Siempre lo tendrán

Las cartas que me escribía venían repletas de palabras. Eran enormes y redondas. Quise preguntarle el porqué en mitad de una conversación telefónica. Sin embargo, me resultó imposible. Cada vez que lo intentaba, escuchaba un silencio aún mayor, prometiéndome que las enviaría todas al colgar. Nadie me había escrito nunca tan redondo, en negrita y subrayado, sin justificar y con tan poco margen en sus límites que párrafos completos hubieran podido desbordarse del mismo hilo de tinta que los sostenía.

Las cartas continuaron llegando y las palabras estaban construidas por letras cada vez mayores. Las frases venían apelotonadas, sin que pudiera apreciarse ninguna coma. Casi me ahogaba al leerlas, pero no podía detenerme pues los pronombres me hacían perder el equilibrio, justo al llegar al verbo. Sólo os puedo decir que esa parte era siempre la más voluminosa de todas y que, leída por fin, todo se hacía cuesta abajo.

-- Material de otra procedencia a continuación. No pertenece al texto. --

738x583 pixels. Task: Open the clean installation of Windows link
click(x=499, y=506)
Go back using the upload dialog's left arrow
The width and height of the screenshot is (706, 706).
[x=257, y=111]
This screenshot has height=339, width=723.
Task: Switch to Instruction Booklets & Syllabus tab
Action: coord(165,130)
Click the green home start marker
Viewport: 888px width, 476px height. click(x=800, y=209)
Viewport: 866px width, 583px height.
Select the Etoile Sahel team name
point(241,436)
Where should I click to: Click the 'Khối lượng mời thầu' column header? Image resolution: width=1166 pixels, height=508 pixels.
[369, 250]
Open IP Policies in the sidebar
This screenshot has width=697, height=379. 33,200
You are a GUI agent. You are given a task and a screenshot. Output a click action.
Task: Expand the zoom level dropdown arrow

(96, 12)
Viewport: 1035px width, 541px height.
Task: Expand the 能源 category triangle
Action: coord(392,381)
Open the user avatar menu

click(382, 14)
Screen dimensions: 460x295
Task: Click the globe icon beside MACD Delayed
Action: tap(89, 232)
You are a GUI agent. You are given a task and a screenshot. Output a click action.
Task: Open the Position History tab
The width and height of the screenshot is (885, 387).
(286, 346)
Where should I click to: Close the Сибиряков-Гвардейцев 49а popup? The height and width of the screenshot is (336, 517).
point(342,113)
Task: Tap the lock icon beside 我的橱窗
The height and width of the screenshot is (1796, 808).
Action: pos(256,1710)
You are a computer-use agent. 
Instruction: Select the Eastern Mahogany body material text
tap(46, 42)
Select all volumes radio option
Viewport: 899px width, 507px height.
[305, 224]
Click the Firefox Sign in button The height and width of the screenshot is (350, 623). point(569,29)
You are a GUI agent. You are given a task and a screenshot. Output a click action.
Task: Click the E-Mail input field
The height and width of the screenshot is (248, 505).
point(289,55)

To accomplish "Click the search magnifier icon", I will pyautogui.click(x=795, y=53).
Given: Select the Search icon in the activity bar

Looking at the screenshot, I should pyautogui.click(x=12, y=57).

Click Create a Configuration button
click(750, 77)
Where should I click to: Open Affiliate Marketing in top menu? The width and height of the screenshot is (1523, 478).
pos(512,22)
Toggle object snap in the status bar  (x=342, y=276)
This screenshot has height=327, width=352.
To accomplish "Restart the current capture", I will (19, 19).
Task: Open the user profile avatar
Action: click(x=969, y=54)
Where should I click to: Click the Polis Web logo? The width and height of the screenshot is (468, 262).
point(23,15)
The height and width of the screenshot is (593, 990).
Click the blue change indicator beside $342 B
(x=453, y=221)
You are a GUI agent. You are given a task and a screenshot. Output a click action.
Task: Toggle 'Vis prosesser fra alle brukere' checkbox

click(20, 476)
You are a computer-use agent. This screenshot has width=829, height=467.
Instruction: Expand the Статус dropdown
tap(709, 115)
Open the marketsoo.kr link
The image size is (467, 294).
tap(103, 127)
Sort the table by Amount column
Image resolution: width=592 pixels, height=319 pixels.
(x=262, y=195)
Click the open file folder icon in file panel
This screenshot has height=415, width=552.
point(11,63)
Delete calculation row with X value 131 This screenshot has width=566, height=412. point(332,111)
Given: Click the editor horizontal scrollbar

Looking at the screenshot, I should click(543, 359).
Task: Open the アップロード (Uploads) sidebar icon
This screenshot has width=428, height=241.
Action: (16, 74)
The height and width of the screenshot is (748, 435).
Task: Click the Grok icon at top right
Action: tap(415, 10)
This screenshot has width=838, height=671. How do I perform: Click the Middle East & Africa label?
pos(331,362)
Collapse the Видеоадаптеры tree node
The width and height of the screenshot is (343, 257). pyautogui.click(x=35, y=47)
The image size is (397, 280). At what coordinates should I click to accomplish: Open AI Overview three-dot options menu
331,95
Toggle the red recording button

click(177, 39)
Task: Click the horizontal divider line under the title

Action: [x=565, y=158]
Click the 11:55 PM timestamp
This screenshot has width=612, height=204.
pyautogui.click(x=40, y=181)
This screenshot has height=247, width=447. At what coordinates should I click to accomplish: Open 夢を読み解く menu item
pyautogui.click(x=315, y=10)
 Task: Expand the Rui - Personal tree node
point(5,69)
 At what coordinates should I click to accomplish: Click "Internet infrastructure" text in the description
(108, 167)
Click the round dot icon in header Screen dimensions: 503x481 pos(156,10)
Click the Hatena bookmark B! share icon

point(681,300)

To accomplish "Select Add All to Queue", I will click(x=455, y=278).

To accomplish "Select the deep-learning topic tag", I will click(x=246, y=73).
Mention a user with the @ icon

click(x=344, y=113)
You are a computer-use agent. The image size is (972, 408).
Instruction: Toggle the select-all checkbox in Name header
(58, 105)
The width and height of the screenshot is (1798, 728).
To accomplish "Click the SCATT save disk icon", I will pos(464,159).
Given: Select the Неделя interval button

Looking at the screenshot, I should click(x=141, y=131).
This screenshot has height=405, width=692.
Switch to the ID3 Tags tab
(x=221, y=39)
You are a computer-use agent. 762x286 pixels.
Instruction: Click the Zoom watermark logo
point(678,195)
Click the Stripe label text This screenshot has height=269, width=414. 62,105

Las cartas dejaron de llegar el día que vino a vivir conmigo. Me preguntó por ellas, entre besos. Las tenía repartidas entre los altillos de los armarios y era por esa razón por la que toda la casa estaba tan desordenada. Sus palabras se hallaban empotradas en las paredes y, por mucha madera que las revistiera, seguían calando dentro de mí. Quise, entonces, que las leyera, poniéndoles voz, a lo que se negó rotundamente. Adujo que nadie puede hablar como escribe, si es que se llegan a escribir esas cosas que yo leía en las cartas.

Me quedé, entonces, con las cartas emborrachadas de frases arremolinadas, escritas en letras grandes y redondas. Ahora en casa hay más desorden y las puertas de los armarios, combadas, empiezan a ceder. No hubo sitio para su ropa. Tampoco para sus zapatos. Sólo para sus cartas. Preferí que se marchara, con tal de que siguiera poniendo esas palabras, tan grandes y redondas, en las cartas. Ellas sí que tienen sitio. Siempre lo tendrán.